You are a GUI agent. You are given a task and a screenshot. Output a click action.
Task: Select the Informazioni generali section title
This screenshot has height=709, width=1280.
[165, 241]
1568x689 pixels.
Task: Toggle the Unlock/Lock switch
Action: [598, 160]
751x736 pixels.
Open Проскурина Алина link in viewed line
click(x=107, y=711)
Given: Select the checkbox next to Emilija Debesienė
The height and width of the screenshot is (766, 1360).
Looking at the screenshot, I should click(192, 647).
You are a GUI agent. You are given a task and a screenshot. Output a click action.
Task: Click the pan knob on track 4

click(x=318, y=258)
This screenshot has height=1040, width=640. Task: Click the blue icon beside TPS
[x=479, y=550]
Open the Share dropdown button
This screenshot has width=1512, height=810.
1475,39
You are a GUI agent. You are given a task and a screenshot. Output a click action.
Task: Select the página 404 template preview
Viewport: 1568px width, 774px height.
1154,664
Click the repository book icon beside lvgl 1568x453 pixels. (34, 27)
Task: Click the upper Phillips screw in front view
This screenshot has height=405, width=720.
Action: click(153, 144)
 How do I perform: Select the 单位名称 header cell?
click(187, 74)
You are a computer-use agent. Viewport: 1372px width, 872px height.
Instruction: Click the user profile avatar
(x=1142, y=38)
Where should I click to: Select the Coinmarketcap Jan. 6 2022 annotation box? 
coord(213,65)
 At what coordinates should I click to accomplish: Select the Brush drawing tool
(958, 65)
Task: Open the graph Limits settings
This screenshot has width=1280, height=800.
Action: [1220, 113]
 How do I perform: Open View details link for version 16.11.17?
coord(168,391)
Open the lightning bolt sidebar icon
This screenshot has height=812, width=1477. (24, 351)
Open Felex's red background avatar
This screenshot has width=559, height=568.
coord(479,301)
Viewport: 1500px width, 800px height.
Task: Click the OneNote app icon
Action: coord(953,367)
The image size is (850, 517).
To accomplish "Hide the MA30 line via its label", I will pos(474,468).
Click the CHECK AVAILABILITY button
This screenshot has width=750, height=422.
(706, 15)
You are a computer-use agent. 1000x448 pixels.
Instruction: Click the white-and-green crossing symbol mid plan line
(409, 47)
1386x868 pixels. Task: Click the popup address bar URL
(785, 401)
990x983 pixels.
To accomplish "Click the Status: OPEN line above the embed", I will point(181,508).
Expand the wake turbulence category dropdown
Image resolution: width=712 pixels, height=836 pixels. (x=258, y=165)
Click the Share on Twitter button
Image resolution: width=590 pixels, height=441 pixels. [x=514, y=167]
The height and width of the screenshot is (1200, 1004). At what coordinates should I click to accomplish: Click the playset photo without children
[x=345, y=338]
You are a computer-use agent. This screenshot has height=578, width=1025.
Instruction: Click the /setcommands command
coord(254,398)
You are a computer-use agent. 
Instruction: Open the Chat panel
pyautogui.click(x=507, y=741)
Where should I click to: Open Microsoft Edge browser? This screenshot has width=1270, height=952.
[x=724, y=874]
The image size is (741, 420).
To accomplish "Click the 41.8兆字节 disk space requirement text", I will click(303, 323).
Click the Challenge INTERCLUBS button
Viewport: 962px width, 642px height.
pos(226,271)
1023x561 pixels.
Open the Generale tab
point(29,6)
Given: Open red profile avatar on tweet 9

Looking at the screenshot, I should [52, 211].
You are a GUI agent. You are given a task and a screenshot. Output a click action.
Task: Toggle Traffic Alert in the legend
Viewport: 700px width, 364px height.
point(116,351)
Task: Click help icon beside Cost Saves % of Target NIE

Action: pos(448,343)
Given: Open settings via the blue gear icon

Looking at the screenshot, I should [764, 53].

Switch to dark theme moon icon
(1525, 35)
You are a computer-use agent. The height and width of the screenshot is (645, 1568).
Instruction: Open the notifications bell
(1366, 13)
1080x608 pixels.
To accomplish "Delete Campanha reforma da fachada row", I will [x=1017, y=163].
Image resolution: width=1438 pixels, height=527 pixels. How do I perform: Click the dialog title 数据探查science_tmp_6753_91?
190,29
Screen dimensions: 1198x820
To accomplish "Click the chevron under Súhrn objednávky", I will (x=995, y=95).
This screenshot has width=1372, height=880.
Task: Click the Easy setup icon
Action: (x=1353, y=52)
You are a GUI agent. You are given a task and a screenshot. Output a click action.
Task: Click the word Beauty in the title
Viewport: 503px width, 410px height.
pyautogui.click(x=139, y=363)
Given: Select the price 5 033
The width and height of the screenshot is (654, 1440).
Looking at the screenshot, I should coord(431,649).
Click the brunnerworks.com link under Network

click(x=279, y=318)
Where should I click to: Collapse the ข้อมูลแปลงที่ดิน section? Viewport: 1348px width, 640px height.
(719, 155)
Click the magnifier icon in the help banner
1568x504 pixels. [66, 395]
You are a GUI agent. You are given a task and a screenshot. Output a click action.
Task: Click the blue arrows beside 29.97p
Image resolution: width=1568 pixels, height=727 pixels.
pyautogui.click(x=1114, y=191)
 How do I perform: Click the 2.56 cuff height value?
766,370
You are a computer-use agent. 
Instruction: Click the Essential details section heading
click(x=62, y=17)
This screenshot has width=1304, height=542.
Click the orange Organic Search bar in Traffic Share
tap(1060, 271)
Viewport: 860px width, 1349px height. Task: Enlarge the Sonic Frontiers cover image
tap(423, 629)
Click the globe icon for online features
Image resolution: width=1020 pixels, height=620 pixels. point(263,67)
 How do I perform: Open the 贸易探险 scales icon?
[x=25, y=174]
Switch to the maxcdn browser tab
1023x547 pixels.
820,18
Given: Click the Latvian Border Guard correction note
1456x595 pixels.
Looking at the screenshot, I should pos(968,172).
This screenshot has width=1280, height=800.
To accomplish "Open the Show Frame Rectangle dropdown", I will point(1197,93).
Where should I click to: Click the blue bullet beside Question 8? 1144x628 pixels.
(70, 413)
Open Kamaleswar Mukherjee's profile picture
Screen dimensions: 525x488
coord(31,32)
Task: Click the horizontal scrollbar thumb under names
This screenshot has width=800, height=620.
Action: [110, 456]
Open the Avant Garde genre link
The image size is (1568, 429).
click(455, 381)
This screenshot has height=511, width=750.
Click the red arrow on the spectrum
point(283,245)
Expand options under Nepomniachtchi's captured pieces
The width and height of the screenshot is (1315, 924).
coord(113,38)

Brief:
Retype all of the data exactly. Leave nothing out.

Output below:
You are a GUI agent. You are given a task and a screenshot. Output a click action.
Task: Select the Informazioni generali section title
This screenshot has height=709, width=1280.
[165, 241]
1568x689 pixels.
Task: Toggle the Unlock/Lock switch
Action: [598, 160]
751x736 pixels.
Open Проскурина Алина link in viewed line
click(x=107, y=711)
Given: Select the checkbox next to Emilija Debesienė
The height and width of the screenshot is (766, 1360).
Looking at the screenshot, I should click(192, 647).
You are a GUI agent. You are given a task and a screenshot. Output a click action.
Task: Click the pan knob on track 4

click(x=318, y=258)
This screenshot has height=1040, width=640. Task: Click the blue icon beside TPS
[x=479, y=550]
Open the Share dropdown button
This screenshot has width=1512, height=810.
1475,39
You are a GUI agent. You are given a task and a screenshot. Output a click action.
Task: Select the página 404 template preview
Viewport: 1568px width, 774px height.
1154,664
Click the repository book icon beside lvgl 1568x453 pixels. (34, 27)
Task: Click the upper Phillips screw in front view
This screenshot has height=405, width=720.
Action: click(153, 144)
 How do I perform: Select the 单位名称 header cell?
click(187, 74)
You are a computer-use agent. Viewport: 1372px width, 872px height.
Instruction: Click the user profile avatar
(x=1142, y=38)
Where should I click to: Select the Coinmarketcap Jan. 6 2022 annotation box? 
coord(213,65)
 At what coordinates should I click to accomplish: Select the Brush drawing tool
(958, 65)
Task: Open the graph Limits settings
This screenshot has width=1280, height=800.
Action: [1220, 113]
 How do I perform: Open View details link for version 16.11.17?
coord(168,391)
Open the lightning bolt sidebar icon
This screenshot has height=812, width=1477. (24, 351)
Open Felex's red background avatar
This screenshot has width=559, height=568.
coord(479,301)
Viewport: 1500px width, 800px height.
Task: Click the OneNote app icon
Action: coord(953,367)
The image size is (850, 517).
To accomplish "Hide the MA30 line via its label", I will pos(474,468).
Click the CHECK AVAILABILITY button
This screenshot has width=750, height=422.
(706, 15)
You are a computer-use agent. 1000x448 pixels.
Instruction: Click the white-and-green crossing symbol mid plan line
(409, 47)
1386x868 pixels. Task: Click the popup address bar URL
(785, 401)
990x983 pixels.
To accomplish "Click the Status: OPEN line above the embed", I will point(181,508).
Expand the wake turbulence category dropdown
Image resolution: width=712 pixels, height=836 pixels. (x=258, y=165)
Click the Share on Twitter button
Image resolution: width=590 pixels, height=441 pixels. [x=514, y=167]
The height and width of the screenshot is (1200, 1004). At what coordinates should I click to accomplish: Click the playset photo without children
[x=345, y=338]
You are a computer-use agent. This screenshot has height=578, width=1025.
Instruction: Click the /setcommands command
coord(254,398)
You are a computer-use agent. 
Instruction: Open the Chat panel
pyautogui.click(x=507, y=741)
Where should I click to: Open Microsoft Edge browser? This screenshot has width=1270, height=952.
[x=724, y=874]
The image size is (741, 420).
To accomplish "Click the 41.8兆字节 disk space requirement text", I will click(303, 323).
Click the Challenge INTERCLUBS button
Viewport: 962px width, 642px height.
pos(226,271)
1023x561 pixels.
Open the Generale tab
point(29,6)
Given: Open red profile avatar on tweet 9

Looking at the screenshot, I should [52, 211].
You are a GUI agent. You are given a task and a screenshot. Output a click action.
Task: Toggle Traffic Alert in the legend
Viewport: 700px width, 364px height.
point(116,351)
Task: Click help icon beside Cost Saves % of Target NIE

Action: pos(448,343)
Given: Open settings via the blue gear icon

Looking at the screenshot, I should [764, 53].

Switch to dark theme moon icon
(1525, 35)
You are a computer-use agent. The height and width of the screenshot is (645, 1568).
Instruction: Open the notifications bell
(1366, 13)
1080x608 pixels.
To accomplish "Delete Campanha reforma da fachada row", I will [x=1017, y=163].
Image resolution: width=1438 pixels, height=527 pixels. How do I perform: Click the dialog title 数据探查science_tmp_6753_91?
190,29
Screen dimensions: 1198x820
To accomplish "Click the chevron under Súhrn objednávky", I will (x=995, y=95).
This screenshot has width=1372, height=880.
Task: Click the Easy setup icon
Action: (x=1353, y=52)
You are a GUI agent. You are given a task and a screenshot. Output a click action.
Task: Click the word Beauty in the title
Viewport: 503px width, 410px height.
pyautogui.click(x=139, y=363)
Given: Select the price 5 033
The width and height of the screenshot is (654, 1440).
Looking at the screenshot, I should coord(431,649).
Click the brunnerworks.com link under Network

click(x=279, y=318)
Where should I click to: Collapse the ข้อมูลแปลงที่ดิน section? Viewport: 1348px width, 640px height.
(719, 155)
Click the magnifier icon in the help banner
1568x504 pixels. [66, 395]
You are a GUI agent. You are given a task and a screenshot. Output a click action.
Task: Click the blue arrows beside 29.97p
Image resolution: width=1568 pixels, height=727 pixels.
pyautogui.click(x=1114, y=191)
 How do I perform: Click the 2.56 cuff height value?
766,370
You are a computer-use agent. 
Instruction: Click the Essential details section heading
click(x=62, y=17)
This screenshot has width=1304, height=542.
Click the orange Organic Search bar in Traffic Share
tap(1060, 271)
Viewport: 860px width, 1349px height. Task: Enlarge the Sonic Frontiers cover image
tap(423, 629)
Click the globe icon for online features
Image resolution: width=1020 pixels, height=620 pixels. point(263,67)
 How do I perform: Open the 贸易探险 scales icon?
[x=25, y=174]
Switch to the maxcdn browser tab
1023x547 pixels.
820,18
Given: Click the Latvian Border Guard correction note
1456x595 pixels.
Looking at the screenshot, I should pos(968,172).
This screenshot has width=1280, height=800.
To accomplish "Open the Show Frame Rectangle dropdown", I will point(1197,93).
Where should I click to: Click the blue bullet beside Question 8? 1144x628 pixels.
(70, 413)
Open Kamaleswar Mukherjee's profile picture
Screen dimensions: 525x488
coord(31,32)
Task: Click the horizontal scrollbar thumb under names
This screenshot has width=800, height=620.
Action: [110, 456]
Open the Avant Garde genre link
The image size is (1568, 429).
click(455, 381)
This screenshot has height=511, width=750.
Click the red arrow on the spectrum
point(283,245)
Expand options under Nepomniachtchi's captured pieces
The width and height of the screenshot is (1315, 924).
coord(113,38)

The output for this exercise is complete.